You could also accomplish this with a 10K resistor connected between 5V and D11, keeping the button hooked up as is.

Thanks for your help, guys.

So, regarding to @larryd’s input example (S3) I have connected it correctly. One cable to the pin, one to the ground. And that makes my button an internal pullup button?
That’s why I have to use pinMode(BUTTON_PIN, INPUT_PULLUP) in my code like @tinman13kup suggested and check for LOWs instead of HIGHS. Right so far?
And with that I would not need any resistors.

Another dumb question just to be sure: the button has those 4 spiderlegs. And I solded the cables diagonally, like it looked on the breadboard. How do these buttons work internally? Could I have solded the cables to the wrong legs?

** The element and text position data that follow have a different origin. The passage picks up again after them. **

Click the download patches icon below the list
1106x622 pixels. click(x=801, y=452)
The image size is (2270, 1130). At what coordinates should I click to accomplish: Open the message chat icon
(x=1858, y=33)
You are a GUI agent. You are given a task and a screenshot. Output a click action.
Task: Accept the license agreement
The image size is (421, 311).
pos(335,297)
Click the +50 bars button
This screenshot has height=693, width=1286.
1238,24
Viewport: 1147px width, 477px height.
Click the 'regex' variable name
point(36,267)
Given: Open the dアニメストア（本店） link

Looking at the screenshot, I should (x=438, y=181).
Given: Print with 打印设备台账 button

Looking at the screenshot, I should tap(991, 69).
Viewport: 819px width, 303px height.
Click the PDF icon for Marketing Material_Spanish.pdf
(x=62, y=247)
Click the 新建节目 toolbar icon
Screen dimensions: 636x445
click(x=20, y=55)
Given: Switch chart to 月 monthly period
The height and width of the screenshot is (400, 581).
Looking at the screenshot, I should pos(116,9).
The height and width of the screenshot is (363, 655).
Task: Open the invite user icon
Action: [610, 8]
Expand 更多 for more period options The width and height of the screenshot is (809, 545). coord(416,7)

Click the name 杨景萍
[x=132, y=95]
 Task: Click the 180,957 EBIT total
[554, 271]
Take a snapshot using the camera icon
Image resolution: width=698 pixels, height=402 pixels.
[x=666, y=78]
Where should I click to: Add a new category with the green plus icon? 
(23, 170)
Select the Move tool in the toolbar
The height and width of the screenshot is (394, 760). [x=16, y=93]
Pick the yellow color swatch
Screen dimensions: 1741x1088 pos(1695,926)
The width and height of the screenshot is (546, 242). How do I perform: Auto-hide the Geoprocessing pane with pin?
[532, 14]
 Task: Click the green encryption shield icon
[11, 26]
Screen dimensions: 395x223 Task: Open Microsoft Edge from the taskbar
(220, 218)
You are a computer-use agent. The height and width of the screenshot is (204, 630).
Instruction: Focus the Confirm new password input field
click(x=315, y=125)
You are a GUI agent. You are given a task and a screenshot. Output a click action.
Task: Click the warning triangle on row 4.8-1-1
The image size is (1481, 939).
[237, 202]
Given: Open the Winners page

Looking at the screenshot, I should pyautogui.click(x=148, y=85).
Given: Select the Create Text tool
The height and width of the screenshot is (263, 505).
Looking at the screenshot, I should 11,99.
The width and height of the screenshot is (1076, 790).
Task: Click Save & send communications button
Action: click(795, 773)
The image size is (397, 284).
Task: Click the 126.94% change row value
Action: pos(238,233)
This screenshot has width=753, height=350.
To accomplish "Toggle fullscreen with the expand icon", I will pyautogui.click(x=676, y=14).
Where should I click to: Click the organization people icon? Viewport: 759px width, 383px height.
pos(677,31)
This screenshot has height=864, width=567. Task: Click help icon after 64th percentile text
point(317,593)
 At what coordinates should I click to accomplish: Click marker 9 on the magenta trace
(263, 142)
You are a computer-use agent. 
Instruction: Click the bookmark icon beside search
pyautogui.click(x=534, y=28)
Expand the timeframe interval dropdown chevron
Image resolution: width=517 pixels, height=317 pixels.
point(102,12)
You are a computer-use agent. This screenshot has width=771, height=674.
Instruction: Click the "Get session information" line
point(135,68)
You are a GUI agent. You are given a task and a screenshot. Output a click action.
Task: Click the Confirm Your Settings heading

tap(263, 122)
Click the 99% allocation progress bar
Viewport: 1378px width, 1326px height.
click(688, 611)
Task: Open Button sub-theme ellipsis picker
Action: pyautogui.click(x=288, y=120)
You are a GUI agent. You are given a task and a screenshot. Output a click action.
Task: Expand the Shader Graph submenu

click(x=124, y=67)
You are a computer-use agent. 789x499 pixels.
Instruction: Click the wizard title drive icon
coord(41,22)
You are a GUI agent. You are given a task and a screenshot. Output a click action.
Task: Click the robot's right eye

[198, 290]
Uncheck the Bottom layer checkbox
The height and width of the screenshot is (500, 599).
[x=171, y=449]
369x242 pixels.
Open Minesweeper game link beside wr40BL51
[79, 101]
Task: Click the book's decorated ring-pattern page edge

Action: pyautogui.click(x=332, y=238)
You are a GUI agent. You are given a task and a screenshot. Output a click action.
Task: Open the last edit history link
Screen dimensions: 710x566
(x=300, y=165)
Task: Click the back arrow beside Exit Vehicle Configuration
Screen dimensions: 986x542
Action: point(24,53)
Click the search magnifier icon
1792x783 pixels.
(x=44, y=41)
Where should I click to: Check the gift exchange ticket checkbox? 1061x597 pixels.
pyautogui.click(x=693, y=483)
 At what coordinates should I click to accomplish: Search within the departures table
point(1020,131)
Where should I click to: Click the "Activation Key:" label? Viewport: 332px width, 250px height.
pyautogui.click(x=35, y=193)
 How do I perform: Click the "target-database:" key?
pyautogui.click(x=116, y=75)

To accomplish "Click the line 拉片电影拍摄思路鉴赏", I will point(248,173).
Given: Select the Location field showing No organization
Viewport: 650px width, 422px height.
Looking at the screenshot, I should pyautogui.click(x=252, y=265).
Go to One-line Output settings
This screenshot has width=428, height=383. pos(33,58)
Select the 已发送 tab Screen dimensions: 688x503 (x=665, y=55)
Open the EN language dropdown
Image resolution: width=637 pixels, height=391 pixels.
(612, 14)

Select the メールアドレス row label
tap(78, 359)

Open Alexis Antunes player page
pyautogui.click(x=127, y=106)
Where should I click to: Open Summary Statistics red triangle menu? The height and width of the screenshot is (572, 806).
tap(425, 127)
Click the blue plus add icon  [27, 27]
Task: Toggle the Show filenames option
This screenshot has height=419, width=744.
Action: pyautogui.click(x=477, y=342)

Because I adjusted the code and it does not seem to work still.

#include <FastLED.h>

#define DATA_PIN 5
#define BUTTON_PIN 11
#define LED_TYPE WS2812B
#define COLOR_ORDER GRB
#define NUM_LEDS 29
#define BRIGHTNESS 96

CRGB leds[NUM_LEDS];

int button_state = 0; //variable for reading the pin status HIGH or LOW
int cycle_cnt = 0; //counts the cycle which we are currently in

void setup() {
  delay(3000); // initial delay of a few seconds is recommended
  FastLED.addLeds<LED_TYPE,DATA_PIN,COLOR_ORDER>(leds, NUM_LEDS).setCorrection(TypicalLEDStrip); // initializes LED strip
  FastLED.setBrightness(BRIGHTNESS);// global brightness
  pinMode(BUTTON_PIN, INPUT_PULLUP);
}

// switches off all LEDs
void showProgramCleanUp(long delayTime) {
  for (int i = 0; i < NUM_LEDS; ++i) {
    leds[i] = CRGB::Black;
  }
  FastLED.show();
  delay(delayTime);
}

void switchColor(CRGB crgb) {
    for (int i = 0; i < NUM_LEDS; ++i) {
      leds[i] = (crgb); // hue, saturation, value
    }
    FastLED.show();
    delay(100);
}

void switchColorDisco() {
    for (int i = 0; i < NUM_LEDS; ++i) {
      leds[i] = (CHSV(random8(),255,255)); // hue, saturation, value
    }
    FastLED.show();
    delay(100);
}

// main program
void loop() {

  button_state = digitalRead(BUTTON_PIN);

  if (button_state == LOW) { //button pressed
    showProgramCleanUp(1000);
    cycle_cnt++;
  }
  
  switch(cycle_cnt) {
      case 1: switchColor(CRGB::Yellow);
              break;
      case 2: switchColor(CRGB::Red);            
              break;
      case 3: switchColor(CRGB::Purple);
              break;
      case 4: switchColorDisco();
              break;
      case 5: showProgramCleanUp(1000);
              cycle_cnt = 0;
    }  
}
[code]

[/code]

donesteban:
How do these buttons work internally?

See bottom-right of this pic

square buttons.jpg

wilfredmedlin:
See bottom-right of this pic

Thanks, good to know. So I must always connect leg 4 with 1 or leg 2 with 3 and best cut off the unused legs.

donesteban:
best cut off the unused legs.

Or buy two-legged rectangular ones.

rect button.GIF

But I think the square ones probably have 4 legs for mechanical stability?

Everything is working now!
Thanks everyone.

Suggest you look at this type of switch.
Modify some header pins as seen in the image.